To-do item
Rewrite the lines from the first one through the line containing "sidebar-item-enabled-apis: 사용 설정된 API 및 서비스 is" as a numbered list, skipping blank lines. Leave the pictures out.

---------- Provided records ----------

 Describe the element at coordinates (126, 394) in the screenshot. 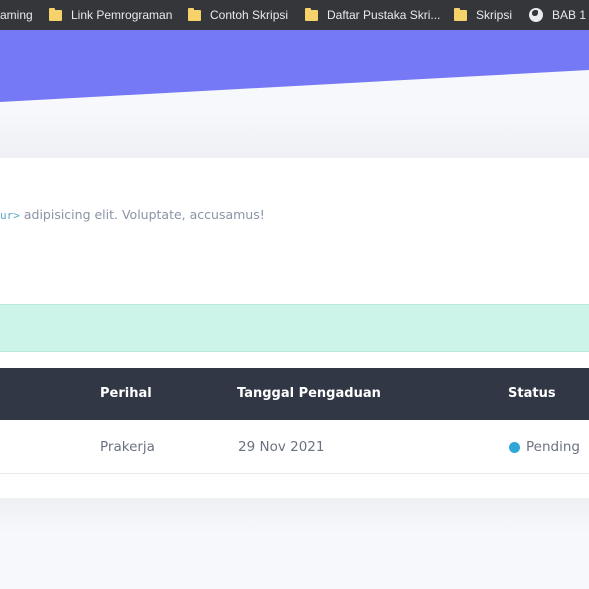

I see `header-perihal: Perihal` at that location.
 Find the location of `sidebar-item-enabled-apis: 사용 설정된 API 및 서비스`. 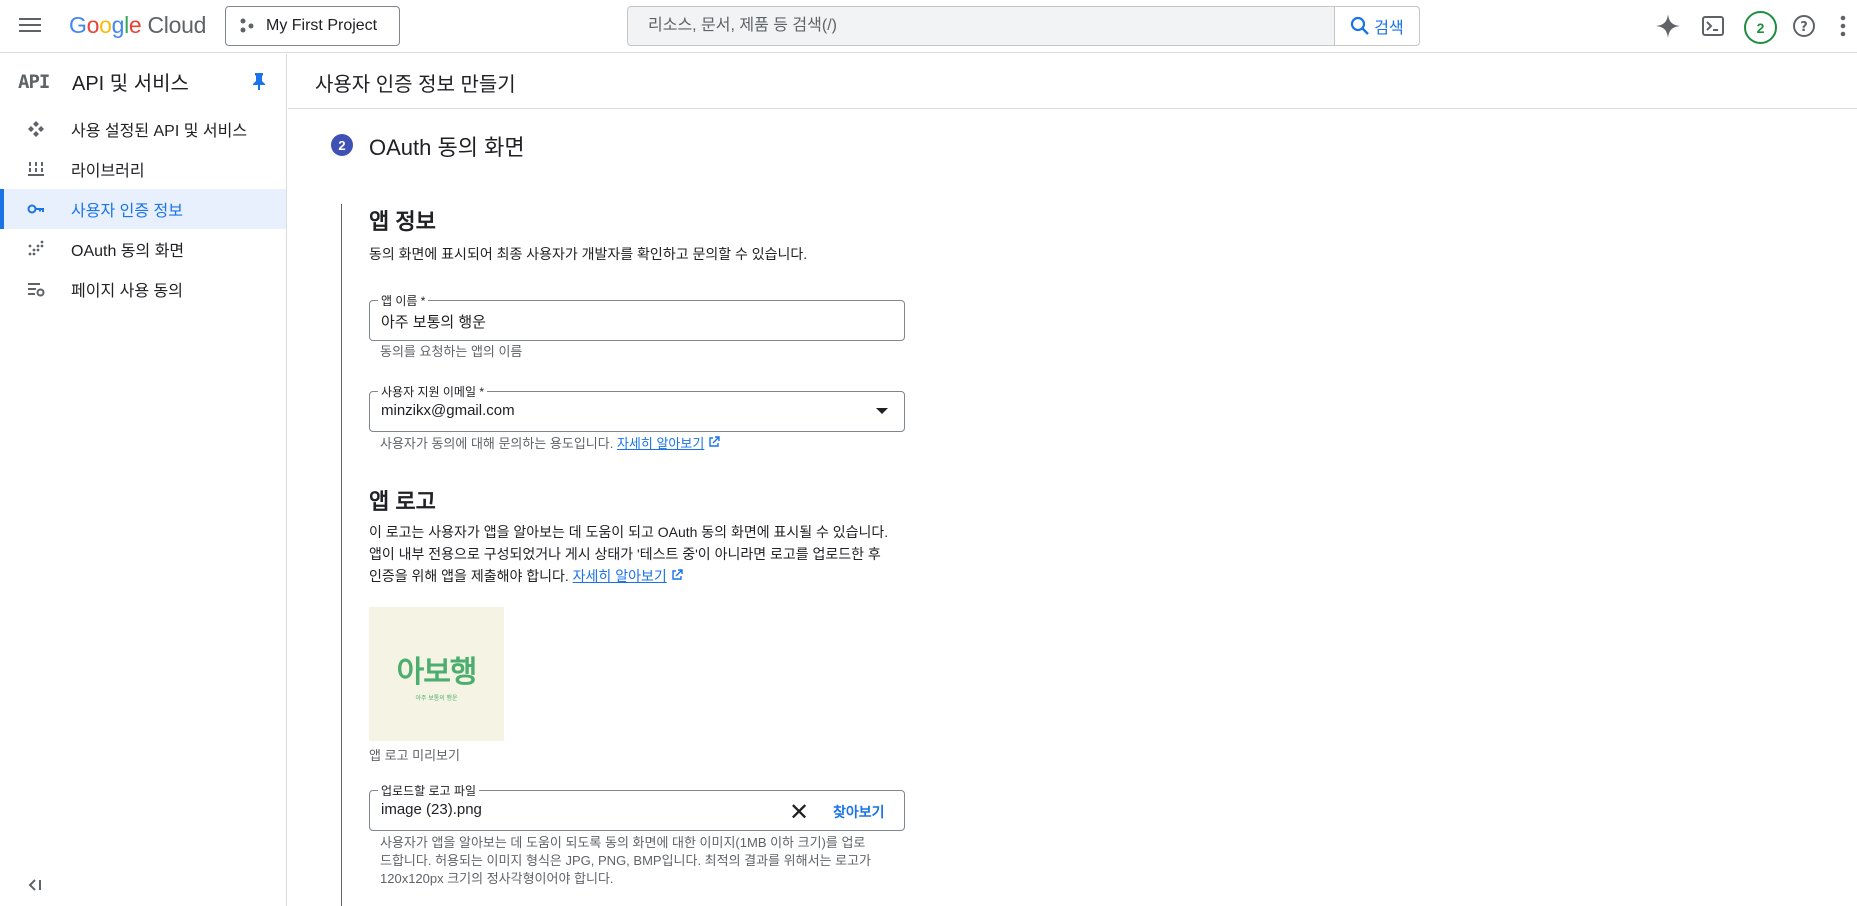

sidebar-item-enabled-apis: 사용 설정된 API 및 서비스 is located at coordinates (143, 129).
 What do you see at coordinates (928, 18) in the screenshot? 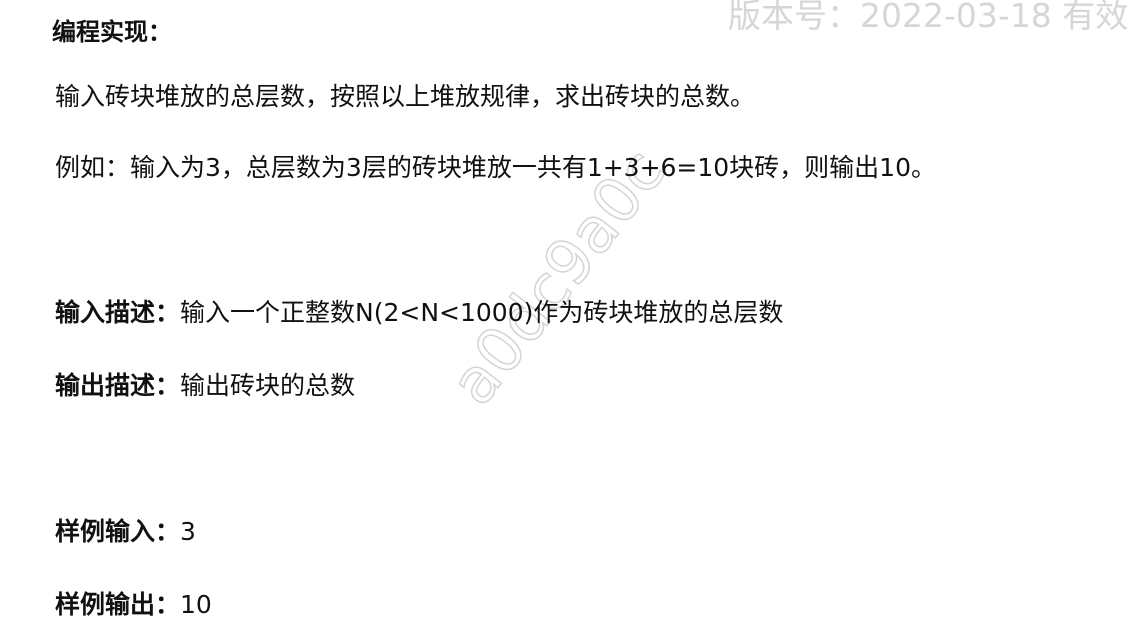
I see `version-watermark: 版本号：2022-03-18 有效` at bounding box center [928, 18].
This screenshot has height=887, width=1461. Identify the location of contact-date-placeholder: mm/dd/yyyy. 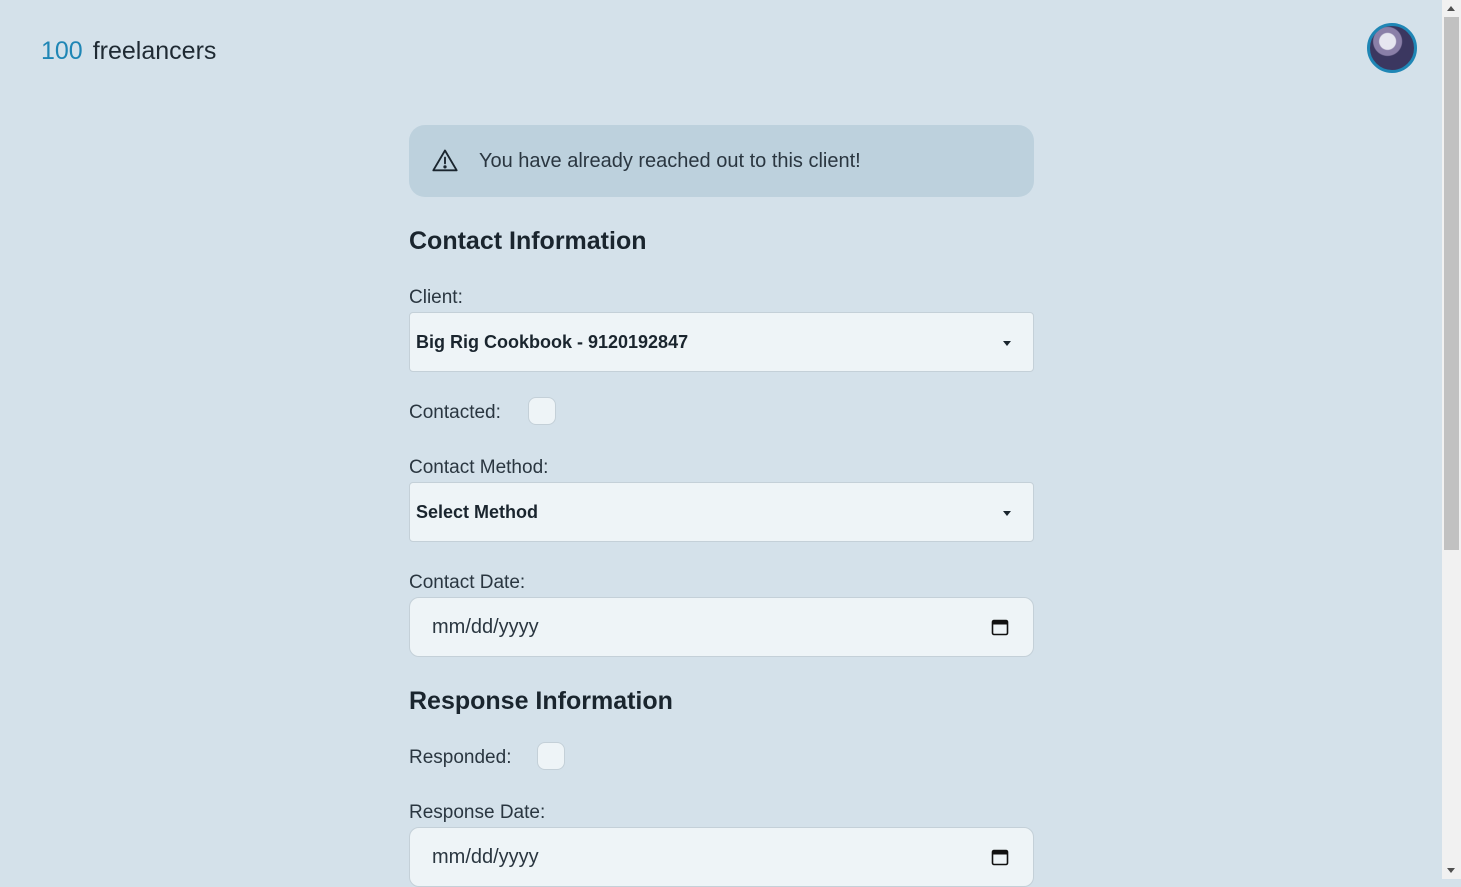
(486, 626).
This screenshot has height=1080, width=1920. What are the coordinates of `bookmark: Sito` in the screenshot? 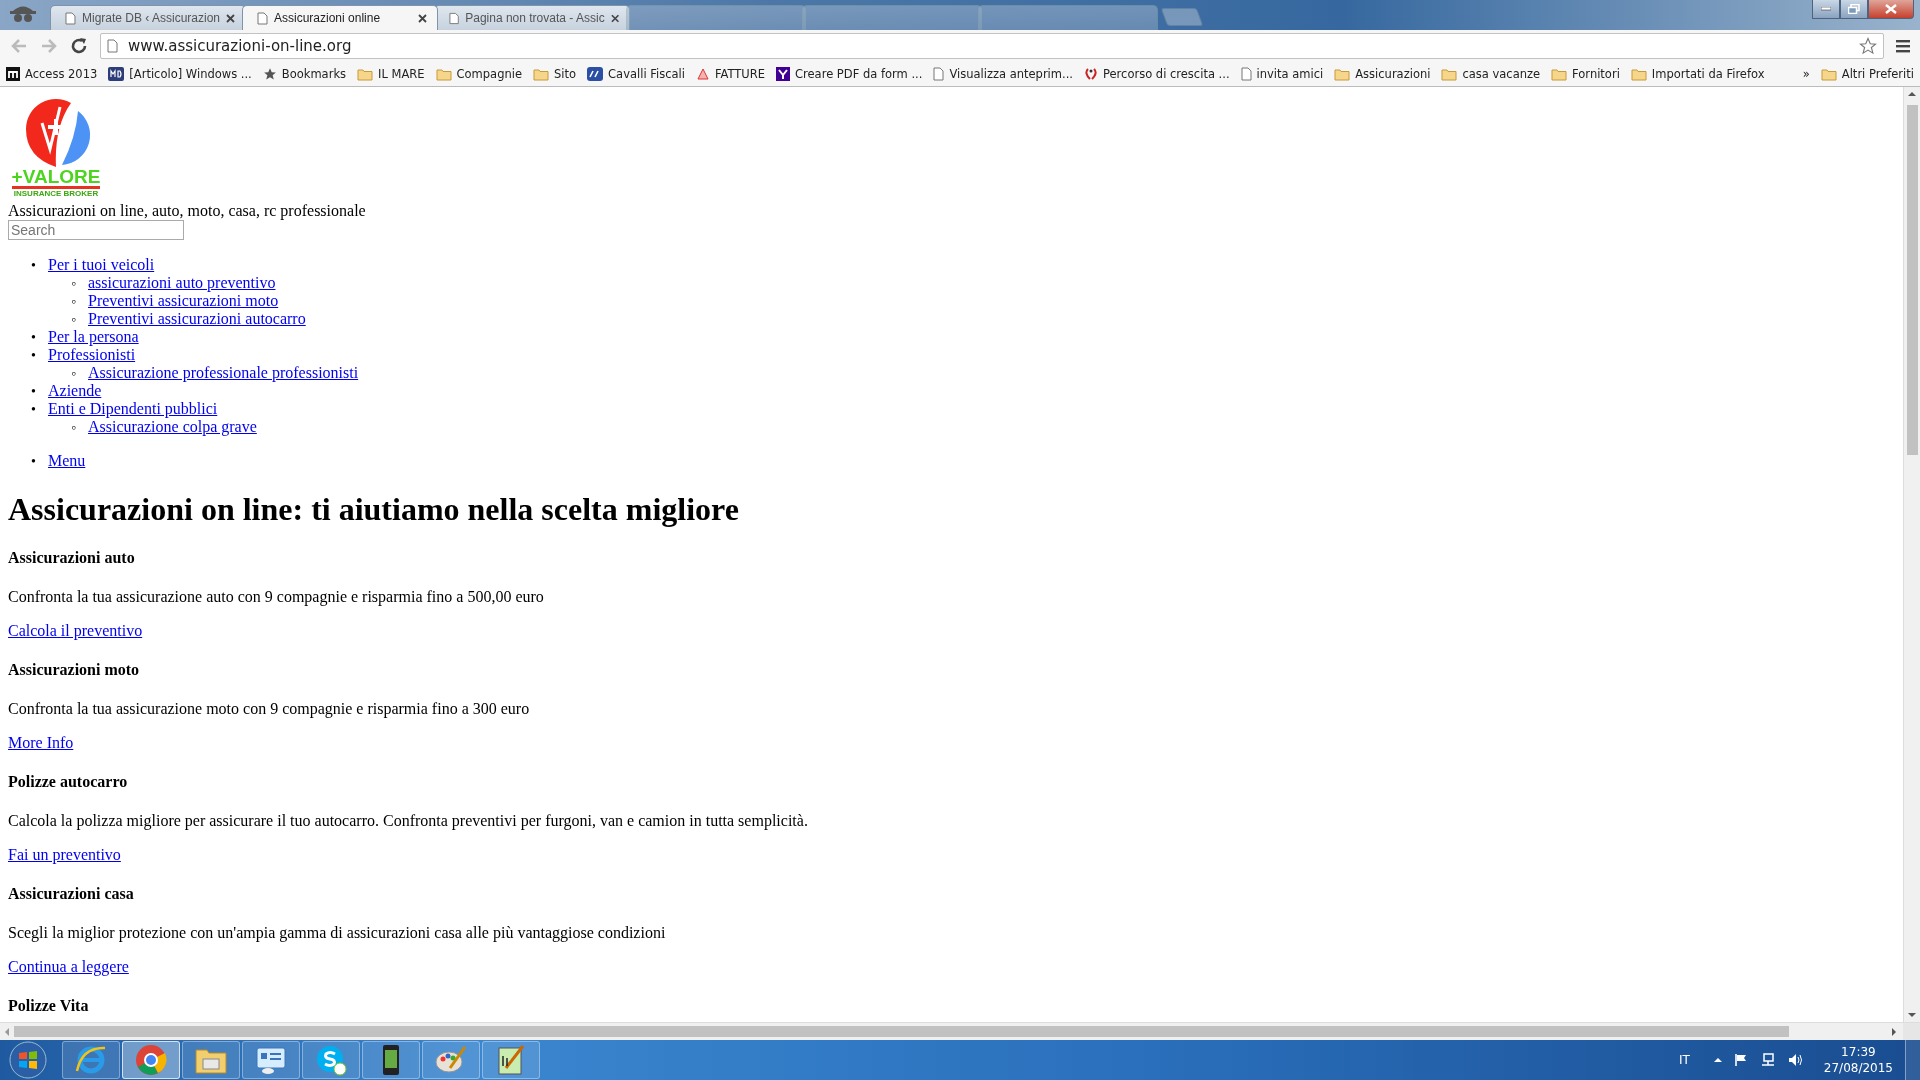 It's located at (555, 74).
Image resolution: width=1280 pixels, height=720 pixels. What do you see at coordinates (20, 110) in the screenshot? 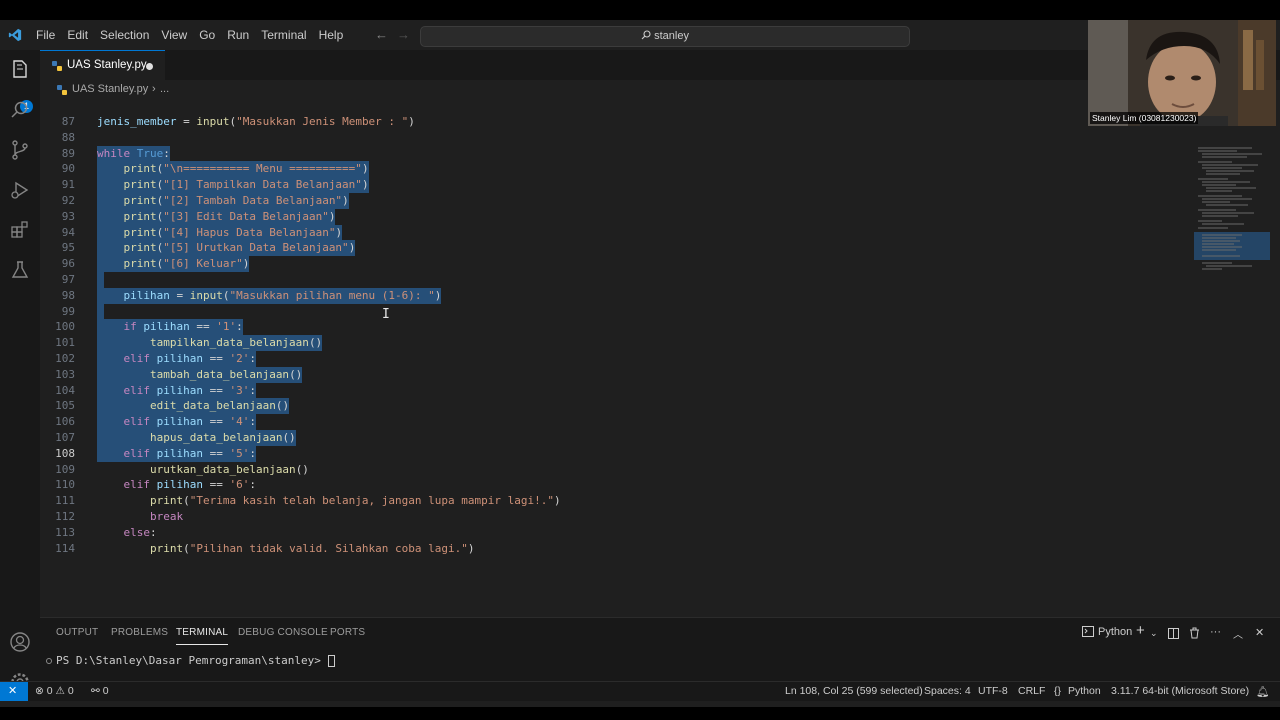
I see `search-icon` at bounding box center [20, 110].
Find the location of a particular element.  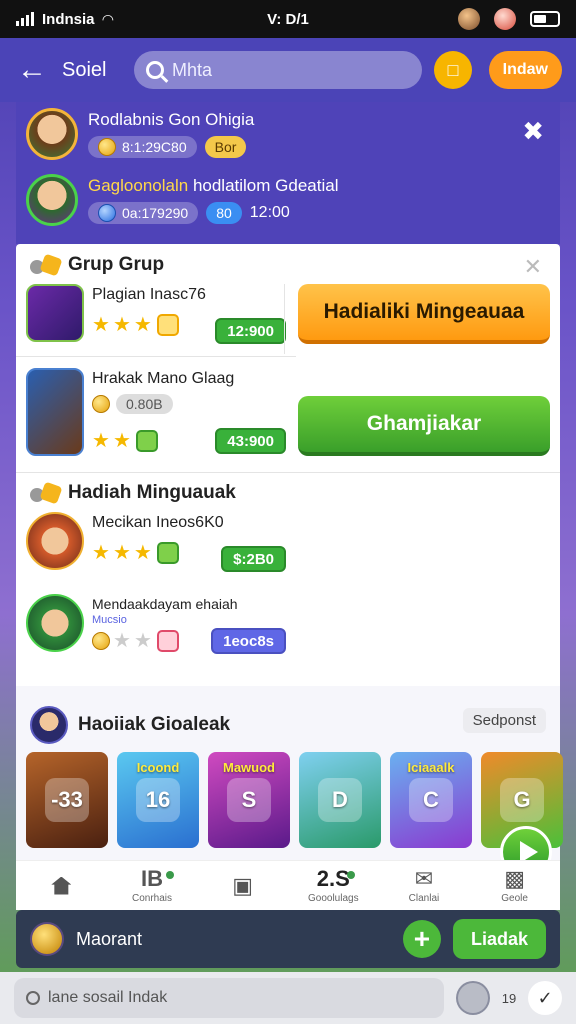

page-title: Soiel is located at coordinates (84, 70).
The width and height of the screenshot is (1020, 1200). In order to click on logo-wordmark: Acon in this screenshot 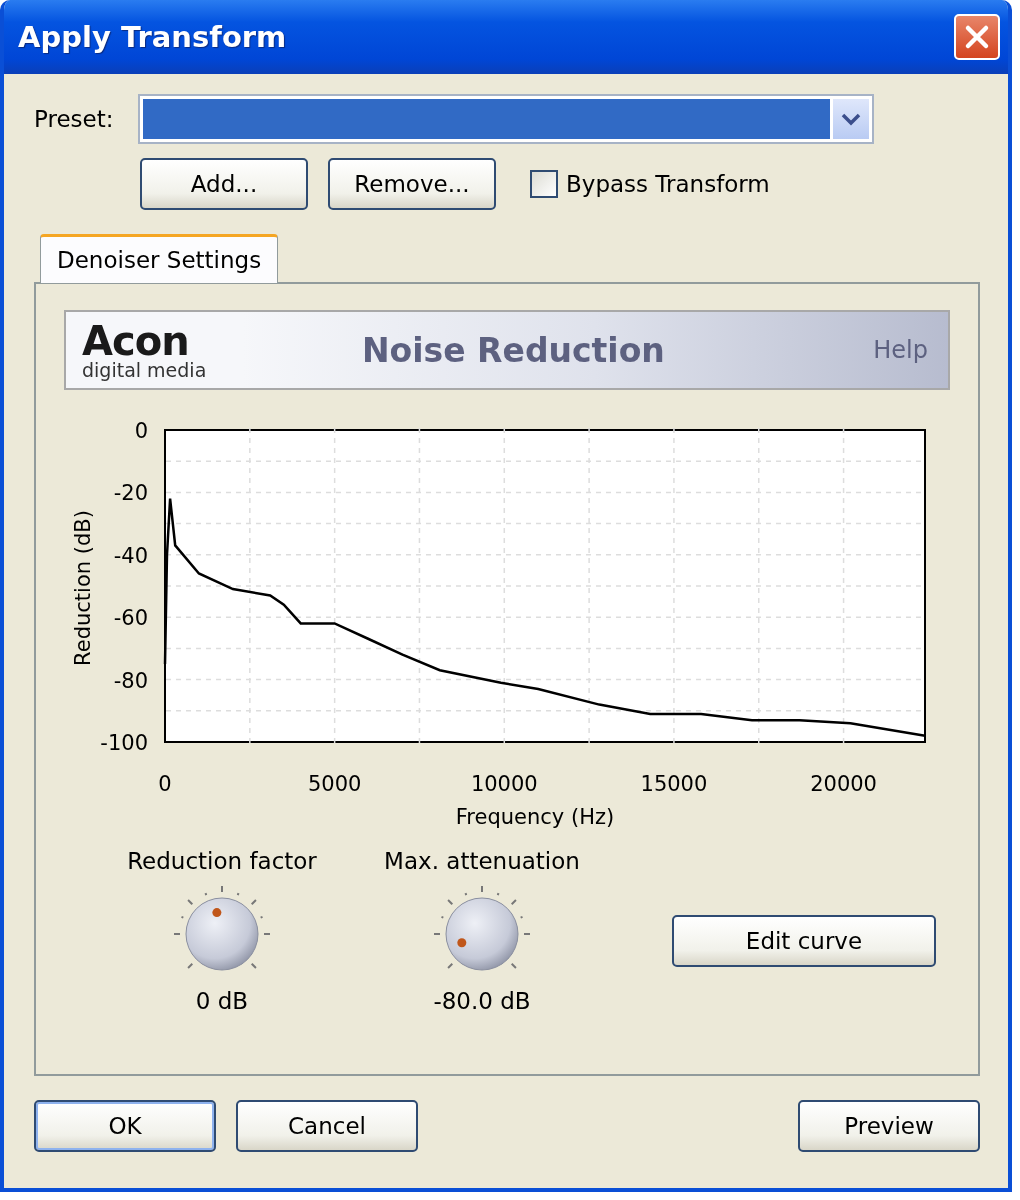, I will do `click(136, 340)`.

----------

Completed exercise
1.  Describe the element at coordinates (126, 394) in the screenshot. 
2. I see `header-perihal: Perihal` at that location.
3.  Find the location of `sidebar-item-enabled-apis: 사용 설정된 API 및 서비스`. 
4. sidebar-item-enabled-apis: 사용 설정된 API 및 서비스 is located at coordinates (143, 129).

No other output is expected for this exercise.